Start of Materials provided
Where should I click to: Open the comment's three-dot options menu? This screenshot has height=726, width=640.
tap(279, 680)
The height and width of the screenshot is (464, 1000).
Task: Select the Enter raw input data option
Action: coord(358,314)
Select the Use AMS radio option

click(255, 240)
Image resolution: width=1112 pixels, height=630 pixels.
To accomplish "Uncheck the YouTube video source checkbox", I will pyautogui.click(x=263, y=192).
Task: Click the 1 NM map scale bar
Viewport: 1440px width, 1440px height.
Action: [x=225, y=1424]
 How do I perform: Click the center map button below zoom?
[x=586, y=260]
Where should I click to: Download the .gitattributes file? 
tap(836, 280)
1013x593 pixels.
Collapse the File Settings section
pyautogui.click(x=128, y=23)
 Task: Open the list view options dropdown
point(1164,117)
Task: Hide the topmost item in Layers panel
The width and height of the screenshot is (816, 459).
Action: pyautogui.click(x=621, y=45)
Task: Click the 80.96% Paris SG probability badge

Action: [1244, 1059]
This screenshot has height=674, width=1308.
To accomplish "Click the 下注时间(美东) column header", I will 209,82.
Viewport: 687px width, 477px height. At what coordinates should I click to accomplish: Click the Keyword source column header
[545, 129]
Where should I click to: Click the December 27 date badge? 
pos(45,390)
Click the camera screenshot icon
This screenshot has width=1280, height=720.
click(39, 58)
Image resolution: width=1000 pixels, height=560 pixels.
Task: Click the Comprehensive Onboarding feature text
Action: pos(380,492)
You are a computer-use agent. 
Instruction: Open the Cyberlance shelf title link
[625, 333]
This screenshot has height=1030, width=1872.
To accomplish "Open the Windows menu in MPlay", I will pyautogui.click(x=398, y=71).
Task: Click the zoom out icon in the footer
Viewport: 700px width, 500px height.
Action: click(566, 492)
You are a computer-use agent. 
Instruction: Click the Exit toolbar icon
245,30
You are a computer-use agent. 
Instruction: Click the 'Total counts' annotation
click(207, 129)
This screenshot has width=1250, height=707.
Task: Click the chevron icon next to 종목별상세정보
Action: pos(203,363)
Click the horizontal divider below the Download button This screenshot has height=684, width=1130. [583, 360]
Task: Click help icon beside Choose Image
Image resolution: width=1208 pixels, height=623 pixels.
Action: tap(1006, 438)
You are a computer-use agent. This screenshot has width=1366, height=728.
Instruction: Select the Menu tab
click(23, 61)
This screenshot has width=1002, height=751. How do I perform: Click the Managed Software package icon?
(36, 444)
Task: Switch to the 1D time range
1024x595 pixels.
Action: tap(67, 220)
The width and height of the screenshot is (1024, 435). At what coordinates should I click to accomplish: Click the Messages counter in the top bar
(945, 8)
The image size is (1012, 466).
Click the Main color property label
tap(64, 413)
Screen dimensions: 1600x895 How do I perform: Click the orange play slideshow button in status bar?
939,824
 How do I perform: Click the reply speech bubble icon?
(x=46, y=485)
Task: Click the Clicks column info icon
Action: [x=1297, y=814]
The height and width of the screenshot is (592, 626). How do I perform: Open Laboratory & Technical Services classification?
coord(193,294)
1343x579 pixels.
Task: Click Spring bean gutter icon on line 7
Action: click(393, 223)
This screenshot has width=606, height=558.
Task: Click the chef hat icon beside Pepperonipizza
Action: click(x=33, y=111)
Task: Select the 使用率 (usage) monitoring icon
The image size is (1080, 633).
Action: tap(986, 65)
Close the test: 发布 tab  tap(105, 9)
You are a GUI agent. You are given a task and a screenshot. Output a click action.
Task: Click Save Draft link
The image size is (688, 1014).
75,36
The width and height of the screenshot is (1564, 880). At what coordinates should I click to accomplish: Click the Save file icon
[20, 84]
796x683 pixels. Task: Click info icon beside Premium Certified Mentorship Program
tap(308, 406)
End of Materials provided
* Exercise: Find the word "will" in the entries above, then copy each line that holds it.

* Problem solution:
To accomplish "Uncheck the YouTube video source checkbox", I will pyautogui.click(x=263, y=192).
To accomplish "Click the 下注时间(美东) column header", I will 209,82.
To accomplish "Open the Windows menu in MPlay", I will pyautogui.click(x=398, y=71).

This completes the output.